Posted in Books, Kids, R with tags , , , , , on May 11, 2018 by xi'an

The simple riddle of last week on The Riddler, about the minimum number of urinals needed for n men to pee if the occupation rule is to stay as far as possible from anyone there and never to stand next to another man,  is quickly solved by an R code:

ocupee=function(M){
 ok=rep(0,M)
 ok[1]=ok[M]=1
 ok[trunc((1+M/2))]=1
 while (max(diff((1:M)[ok!=0])>2)){
  i=order(-diff((1:M)[ok!=0]))[1]
  ok[(1:M)[ok!=0][i]+trunc((diff((1:M)[ok!=0])[i]/2))]=1
  }
 return(sum(ok>0))
 }

with maximal occupation illustrated by the graph below:

Meaning that the efficiency of the positioning scheme is not optimal when following the sequential positioning, requiring N+2^{\lceil log_2(N-1) \rceil} urinals. Rather than one out of two, requiring 2N-1 urinals. What is most funny in this simple exercise is the connection exposed in the Riddler with an Xkcd blag written a few years go about the topic.

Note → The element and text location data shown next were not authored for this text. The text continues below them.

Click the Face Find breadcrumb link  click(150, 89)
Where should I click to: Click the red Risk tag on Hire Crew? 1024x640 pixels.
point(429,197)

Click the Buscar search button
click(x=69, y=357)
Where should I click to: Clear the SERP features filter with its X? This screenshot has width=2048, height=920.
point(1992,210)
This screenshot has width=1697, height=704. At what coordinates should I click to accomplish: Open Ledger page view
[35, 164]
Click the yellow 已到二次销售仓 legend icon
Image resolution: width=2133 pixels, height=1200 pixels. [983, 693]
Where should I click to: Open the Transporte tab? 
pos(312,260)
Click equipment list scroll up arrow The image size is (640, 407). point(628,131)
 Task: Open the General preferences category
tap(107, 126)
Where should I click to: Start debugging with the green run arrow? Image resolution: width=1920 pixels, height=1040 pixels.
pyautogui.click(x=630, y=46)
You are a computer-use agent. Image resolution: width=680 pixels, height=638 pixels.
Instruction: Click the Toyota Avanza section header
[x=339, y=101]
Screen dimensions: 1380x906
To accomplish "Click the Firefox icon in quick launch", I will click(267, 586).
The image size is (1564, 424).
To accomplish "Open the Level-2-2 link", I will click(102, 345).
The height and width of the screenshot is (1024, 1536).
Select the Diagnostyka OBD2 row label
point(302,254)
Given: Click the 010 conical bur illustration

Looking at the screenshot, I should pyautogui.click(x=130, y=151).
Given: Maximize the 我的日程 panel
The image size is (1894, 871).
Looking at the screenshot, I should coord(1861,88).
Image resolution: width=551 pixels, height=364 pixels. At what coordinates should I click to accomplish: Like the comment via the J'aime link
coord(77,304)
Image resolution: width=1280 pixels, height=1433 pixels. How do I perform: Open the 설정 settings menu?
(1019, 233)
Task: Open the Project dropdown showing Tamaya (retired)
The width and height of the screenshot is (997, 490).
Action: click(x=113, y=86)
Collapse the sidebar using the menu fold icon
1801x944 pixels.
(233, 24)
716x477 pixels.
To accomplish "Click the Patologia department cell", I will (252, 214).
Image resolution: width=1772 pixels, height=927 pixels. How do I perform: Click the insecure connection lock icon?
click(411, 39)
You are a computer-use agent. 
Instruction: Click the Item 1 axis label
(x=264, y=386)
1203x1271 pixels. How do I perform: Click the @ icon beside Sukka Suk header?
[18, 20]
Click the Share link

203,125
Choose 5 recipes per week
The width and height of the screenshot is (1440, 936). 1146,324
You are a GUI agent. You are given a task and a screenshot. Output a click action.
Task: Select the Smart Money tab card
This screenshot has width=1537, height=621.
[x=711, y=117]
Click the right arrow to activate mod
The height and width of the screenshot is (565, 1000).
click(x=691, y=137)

linear Diophantine equations

Posted in Statistics with tags , , , , , , on May 10, 2018 by xi'an

When re-expressed in maths terms, the current Riddler is about finding a sequence x⁰,x¹,…,x⁷ of integers such that

x⁰=7x¹+1
6x¹=7x²+1

6x⁶=7x⁷+1
6x⁷=7x⁸

which turns into a linear equation with integer valued solutions, or a system of linear Diophantine equation. Which can be easily solved by brute-force R coding:

A=matrix(0,7,7)
for (i in 1:7) A[i,i]=6
for (i in 1:6) A[i,i+1]=-7
for (x in 1:1e6){
  zol=solve(a=A,b=c(rep(1,6),7*x))
  if (max(abs(zol-round(zol)))<1e-3) print(x)}
x=39990 #x8=5.6.31.43
7*solve(a=A,b=c(rep(1,6),7*x))[1]+1 #x0

which produces x⁰=823537. But it would be nicer to directly solve the linear system under the constraint. For instance, the inverse of the matrix A above is an upper triangular matrix with (upper-)diagonals

1/6, 7/6², 7²/6³,…,7⁶/6⁷

but this does not help considerably, except for x⁸ to be solutions to 7 equations involving powers of 6 and 7… This system of equations can be solved by successive substitutions but this still feels very pedestrian!